Most of the poems included in Anne Bradstreet's first collection, The Tenth Muse (1650), were quite conventional in style and form, and dealt with history and politics. In one poem, for instance, Anne Bradstreet wrote of the 1642 uprising of Puritans led by Cromwell. In another, she praises accomplishments of Queen Elizabeth.
The publishing success of The Tenth Muse seems to have given Anne Bradstreet more confidence in her writing. (She refers to this publication, and to her displeasure with being unable to make corrections to the poems herself before publication, in a later poem, "The Author to Her Book.") Her style and form became less conventional, and instead she wrote more personally and directly -- of her own experiences, of religion, of daily life, of her thoughts, of the New England landscape.
Anne Bradstreet was in most ways quite typically Puritan. Many poems reflect her struggle to accept the adversity of the Puritan colony, contrasting earthly losses with the eternal rewards of the good. In one poem, for instance, she writes of an actual event: when the family's house burned down. In another, she writes of her thoughts of her own possible death as she approaches the birth of one of her children. Anne Bradstreet contrasts the transitory nature of earthly treasure with eternal treasures, and seems to see these trials as lessons from God.
From "Before the Birth of One of Her Children":
"All things within this fading world hath end."
And from "Here Follows Some Verses upon the Burning of Our House July 10th, 1666":
"I blest His name that gave and took,
That laid my goods now in the dust.
Yea, so it was, and so 'twas just.
It was His own, it was not mine....
The world no longer let me love,
My hope and treasure lies above."
Anne Bradstreet also alludes to the role of women and to women's capabilities in many poems. She seems especially concerned to defend the presence of Reason in women. Among her earlier poems, the one extolling Queen Elizabeth includes these lines, revealing the sly wit that's in many of Anne Bradstreet's poems:
"Now say, have women worth? or have they none?
Or had they some, but with our queen is't gone?
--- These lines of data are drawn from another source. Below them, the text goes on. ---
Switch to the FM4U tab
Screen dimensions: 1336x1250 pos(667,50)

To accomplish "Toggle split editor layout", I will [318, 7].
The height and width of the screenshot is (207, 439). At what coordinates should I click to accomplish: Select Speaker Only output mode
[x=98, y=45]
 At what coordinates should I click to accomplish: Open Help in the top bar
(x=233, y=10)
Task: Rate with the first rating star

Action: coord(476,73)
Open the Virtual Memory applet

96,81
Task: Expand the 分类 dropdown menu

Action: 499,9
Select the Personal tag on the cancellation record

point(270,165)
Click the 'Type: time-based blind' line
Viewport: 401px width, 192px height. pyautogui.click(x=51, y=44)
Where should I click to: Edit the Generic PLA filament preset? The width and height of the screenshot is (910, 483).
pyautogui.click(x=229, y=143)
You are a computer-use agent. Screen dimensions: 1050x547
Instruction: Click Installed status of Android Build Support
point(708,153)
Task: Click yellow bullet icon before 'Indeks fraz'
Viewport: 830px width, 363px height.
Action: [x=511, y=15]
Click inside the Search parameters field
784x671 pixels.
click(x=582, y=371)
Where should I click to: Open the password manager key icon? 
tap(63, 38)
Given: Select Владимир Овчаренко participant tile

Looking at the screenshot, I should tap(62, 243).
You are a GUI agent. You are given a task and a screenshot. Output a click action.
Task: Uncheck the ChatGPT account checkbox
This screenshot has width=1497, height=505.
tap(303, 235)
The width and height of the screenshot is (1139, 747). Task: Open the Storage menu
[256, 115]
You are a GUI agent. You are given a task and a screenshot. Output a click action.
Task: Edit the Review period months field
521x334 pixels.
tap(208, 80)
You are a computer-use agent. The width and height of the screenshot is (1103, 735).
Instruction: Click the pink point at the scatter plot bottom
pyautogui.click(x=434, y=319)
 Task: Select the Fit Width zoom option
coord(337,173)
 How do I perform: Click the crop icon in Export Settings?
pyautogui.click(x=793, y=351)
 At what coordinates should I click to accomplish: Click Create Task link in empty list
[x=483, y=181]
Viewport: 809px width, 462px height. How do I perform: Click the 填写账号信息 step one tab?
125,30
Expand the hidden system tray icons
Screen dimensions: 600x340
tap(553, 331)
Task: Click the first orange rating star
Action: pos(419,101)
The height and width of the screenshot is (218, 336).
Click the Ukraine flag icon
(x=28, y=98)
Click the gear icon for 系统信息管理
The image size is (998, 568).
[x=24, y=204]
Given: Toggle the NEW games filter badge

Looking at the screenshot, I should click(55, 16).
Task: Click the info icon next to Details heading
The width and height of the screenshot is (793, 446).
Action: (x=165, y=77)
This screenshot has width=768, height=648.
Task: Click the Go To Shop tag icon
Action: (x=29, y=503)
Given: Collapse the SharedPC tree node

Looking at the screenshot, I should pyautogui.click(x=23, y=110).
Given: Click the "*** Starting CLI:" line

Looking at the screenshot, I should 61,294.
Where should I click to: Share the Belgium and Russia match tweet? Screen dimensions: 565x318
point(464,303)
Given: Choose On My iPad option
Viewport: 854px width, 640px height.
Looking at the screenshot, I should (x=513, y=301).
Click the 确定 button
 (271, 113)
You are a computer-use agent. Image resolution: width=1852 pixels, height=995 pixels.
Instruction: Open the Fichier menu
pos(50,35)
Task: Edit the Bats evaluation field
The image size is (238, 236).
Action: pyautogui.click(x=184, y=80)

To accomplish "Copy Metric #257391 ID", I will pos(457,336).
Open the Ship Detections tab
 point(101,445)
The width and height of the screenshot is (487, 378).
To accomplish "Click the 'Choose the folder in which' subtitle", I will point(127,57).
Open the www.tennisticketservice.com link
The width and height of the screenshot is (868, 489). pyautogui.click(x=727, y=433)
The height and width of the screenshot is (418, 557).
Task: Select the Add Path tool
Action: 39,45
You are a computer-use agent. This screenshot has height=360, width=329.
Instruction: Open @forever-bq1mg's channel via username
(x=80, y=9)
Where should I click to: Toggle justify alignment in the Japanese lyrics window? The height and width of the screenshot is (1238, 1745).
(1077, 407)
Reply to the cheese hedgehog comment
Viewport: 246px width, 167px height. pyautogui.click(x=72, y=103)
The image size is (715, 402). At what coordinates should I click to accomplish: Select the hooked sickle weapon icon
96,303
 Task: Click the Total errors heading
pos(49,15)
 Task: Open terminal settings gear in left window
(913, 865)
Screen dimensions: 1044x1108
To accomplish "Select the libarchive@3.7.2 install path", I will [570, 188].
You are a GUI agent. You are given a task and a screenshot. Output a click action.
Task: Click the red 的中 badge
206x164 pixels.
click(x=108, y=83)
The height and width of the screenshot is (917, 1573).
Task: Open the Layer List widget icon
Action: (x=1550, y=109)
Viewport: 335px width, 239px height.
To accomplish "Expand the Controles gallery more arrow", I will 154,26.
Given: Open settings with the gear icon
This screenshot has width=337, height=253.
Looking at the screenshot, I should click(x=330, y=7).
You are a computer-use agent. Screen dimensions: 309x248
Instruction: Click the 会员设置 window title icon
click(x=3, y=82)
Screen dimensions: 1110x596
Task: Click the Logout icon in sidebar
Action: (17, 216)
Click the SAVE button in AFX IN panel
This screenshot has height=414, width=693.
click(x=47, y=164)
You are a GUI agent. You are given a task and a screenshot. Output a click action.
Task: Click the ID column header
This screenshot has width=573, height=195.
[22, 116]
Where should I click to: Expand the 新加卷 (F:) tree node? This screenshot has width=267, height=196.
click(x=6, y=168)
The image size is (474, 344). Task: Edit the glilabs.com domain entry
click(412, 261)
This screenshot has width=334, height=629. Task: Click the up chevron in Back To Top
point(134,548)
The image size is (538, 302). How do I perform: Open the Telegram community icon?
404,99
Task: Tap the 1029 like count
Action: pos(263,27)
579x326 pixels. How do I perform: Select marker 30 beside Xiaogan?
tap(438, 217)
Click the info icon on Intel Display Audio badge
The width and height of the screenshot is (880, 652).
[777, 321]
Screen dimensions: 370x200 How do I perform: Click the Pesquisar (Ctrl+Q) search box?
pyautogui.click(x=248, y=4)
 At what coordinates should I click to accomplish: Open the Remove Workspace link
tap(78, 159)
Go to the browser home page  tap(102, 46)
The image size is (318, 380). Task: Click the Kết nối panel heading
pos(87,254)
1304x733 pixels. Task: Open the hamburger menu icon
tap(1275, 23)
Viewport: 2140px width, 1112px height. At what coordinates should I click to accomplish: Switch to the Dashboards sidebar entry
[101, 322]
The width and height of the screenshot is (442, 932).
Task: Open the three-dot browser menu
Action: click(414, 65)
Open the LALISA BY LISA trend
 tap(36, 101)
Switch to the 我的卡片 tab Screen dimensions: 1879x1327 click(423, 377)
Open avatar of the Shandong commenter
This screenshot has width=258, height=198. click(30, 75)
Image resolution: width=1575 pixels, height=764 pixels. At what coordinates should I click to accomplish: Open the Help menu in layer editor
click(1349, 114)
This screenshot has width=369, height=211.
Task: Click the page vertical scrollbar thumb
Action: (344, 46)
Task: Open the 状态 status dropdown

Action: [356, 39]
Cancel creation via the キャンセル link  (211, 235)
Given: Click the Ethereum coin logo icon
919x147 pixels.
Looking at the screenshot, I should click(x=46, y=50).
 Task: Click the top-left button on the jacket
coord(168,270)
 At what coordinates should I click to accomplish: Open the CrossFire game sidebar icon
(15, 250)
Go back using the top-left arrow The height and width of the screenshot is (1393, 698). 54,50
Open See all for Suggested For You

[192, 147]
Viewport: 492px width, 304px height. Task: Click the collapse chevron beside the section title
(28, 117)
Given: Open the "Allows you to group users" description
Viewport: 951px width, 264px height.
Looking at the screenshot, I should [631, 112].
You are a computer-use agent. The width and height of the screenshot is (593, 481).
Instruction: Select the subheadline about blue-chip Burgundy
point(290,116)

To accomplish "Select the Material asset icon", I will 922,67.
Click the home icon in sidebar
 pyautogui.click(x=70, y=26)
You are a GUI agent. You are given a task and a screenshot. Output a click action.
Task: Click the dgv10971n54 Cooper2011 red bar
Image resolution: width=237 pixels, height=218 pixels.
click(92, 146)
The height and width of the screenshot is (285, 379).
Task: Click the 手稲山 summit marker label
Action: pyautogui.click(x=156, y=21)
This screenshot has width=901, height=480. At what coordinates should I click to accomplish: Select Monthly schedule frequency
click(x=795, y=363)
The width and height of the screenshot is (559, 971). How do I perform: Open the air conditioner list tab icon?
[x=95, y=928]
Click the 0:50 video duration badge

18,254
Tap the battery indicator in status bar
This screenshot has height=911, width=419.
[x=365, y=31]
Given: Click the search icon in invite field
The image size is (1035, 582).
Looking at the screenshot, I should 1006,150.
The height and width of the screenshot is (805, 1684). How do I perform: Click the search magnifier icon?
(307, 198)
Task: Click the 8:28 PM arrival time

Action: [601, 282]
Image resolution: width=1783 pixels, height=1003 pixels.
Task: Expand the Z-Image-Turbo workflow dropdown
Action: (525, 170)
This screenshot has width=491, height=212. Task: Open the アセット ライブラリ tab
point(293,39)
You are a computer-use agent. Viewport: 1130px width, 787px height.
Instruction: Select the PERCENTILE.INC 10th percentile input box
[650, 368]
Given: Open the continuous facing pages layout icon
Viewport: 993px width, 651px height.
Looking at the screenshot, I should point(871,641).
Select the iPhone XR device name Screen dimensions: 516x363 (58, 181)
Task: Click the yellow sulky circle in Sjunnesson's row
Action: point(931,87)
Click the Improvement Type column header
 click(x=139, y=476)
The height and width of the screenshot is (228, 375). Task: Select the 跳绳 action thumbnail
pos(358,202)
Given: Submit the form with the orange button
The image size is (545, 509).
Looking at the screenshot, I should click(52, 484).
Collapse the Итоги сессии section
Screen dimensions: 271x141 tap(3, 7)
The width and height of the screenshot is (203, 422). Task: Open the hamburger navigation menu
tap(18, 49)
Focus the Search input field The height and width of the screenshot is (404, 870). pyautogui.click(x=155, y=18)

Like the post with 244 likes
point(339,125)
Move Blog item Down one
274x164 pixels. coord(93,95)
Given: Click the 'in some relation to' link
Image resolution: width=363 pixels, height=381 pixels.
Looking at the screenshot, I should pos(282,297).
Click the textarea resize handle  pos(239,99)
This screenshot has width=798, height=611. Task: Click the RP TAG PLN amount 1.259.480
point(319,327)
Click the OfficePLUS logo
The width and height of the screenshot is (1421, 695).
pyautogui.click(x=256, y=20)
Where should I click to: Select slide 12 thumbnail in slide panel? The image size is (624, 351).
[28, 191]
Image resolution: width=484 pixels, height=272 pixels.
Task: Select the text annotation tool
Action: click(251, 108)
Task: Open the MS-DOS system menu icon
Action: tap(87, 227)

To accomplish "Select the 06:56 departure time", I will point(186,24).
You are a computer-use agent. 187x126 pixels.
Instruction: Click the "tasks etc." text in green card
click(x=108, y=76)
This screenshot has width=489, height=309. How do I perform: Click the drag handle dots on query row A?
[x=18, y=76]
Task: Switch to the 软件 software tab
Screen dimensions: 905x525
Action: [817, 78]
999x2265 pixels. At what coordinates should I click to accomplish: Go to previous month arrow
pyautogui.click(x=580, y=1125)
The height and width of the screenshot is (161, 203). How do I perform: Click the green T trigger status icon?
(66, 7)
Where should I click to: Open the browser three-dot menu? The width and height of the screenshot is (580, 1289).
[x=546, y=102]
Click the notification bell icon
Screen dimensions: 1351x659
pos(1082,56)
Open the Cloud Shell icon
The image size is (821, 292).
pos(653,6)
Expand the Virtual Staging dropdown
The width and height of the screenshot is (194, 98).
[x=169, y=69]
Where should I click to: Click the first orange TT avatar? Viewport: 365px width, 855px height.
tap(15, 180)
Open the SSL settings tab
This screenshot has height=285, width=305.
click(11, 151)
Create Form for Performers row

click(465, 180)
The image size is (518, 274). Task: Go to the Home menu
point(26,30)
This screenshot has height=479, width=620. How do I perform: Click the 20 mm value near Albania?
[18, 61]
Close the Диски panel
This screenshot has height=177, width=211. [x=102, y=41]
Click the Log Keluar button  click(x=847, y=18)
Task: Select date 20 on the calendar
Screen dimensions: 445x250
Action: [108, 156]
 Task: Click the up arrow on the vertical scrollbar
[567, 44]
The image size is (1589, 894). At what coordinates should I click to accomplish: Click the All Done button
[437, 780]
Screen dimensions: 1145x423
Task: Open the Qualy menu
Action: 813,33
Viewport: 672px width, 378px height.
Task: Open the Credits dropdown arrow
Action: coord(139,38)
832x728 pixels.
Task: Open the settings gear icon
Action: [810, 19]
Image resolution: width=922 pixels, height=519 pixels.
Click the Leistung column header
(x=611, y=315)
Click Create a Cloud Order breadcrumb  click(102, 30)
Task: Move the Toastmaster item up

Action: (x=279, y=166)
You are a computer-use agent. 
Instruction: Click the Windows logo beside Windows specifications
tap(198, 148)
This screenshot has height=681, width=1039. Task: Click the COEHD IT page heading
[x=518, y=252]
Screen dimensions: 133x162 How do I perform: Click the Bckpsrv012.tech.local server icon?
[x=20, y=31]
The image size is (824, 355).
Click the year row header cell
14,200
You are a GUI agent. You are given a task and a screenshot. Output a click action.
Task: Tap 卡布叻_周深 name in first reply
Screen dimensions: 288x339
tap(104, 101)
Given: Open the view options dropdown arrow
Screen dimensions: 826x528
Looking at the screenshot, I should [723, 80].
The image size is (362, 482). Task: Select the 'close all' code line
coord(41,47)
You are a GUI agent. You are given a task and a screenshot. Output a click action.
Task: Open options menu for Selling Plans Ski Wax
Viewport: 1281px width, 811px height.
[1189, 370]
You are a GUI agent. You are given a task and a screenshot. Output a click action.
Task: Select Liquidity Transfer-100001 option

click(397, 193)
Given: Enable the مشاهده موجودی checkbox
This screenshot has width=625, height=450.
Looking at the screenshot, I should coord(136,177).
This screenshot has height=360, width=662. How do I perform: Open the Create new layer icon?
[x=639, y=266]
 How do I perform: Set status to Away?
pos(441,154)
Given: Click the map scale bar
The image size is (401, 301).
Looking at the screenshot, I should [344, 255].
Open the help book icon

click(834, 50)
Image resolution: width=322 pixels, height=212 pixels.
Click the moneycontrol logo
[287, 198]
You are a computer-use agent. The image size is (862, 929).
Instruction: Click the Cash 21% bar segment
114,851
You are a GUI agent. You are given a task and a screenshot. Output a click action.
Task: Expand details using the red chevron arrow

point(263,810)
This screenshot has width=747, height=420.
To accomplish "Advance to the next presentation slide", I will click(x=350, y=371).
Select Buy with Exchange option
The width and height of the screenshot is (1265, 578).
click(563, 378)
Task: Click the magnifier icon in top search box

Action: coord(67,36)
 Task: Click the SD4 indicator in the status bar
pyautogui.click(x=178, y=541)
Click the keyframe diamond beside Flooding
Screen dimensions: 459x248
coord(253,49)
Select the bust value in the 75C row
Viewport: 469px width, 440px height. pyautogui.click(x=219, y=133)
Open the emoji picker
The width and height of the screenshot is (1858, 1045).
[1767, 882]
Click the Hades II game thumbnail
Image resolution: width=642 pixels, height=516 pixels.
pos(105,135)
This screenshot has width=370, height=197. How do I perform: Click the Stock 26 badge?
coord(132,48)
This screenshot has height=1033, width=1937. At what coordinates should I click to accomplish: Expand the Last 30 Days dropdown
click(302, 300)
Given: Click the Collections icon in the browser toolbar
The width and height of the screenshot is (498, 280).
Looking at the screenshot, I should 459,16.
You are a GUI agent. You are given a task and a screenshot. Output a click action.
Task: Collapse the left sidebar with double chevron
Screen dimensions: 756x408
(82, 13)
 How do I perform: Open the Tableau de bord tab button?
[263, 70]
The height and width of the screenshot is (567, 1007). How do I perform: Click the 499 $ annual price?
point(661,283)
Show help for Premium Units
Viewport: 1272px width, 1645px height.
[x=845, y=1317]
Nay Masculines, you have thus taxt us long,
But she, though dead, will vindicate our wrong,
Let such as say our Sex is void of Reason,
Know tis a Slander now, but once was Treason."
In another, she seems to refer to the opinion of some as to whether she should be spending time writing poetry:
"I am obnoxious to each carping tongue
Who says my hand a needle better fits."
She also refers to the likelihood that poetry by a woman will not be accepted:
"If what I do prove well, it won't advance,
They'll say it's stolen, or else it was by chance."
Anne Bradstreet largely accepts, however, the Puritan definition of proper roles of men and women, though asking for more acceptance of women's accomplishments. This, from the same poem as the previous quote:
"Let Greeks be Greeks, and Women what they are
Men have precedency and still excel;
It is but vain unjustly to wage war.
Men can do best, and women know it well,
Preeminence in all and each is yours;
Yet grant some small acknowledgment of ours."
In contrast, perhaps, to her acceptance of adversity in this world, and her hope of eternity in the next, Anne Bradstreet also seems to hope that her poems will bring a kind of earthly immortality. These excerpts are from two different poems:
"Thus gone, amongst you I may live,
And dead, yet speak and counsel give."
"If any worth or virtue live in me,
Let that live frankly in thy memory."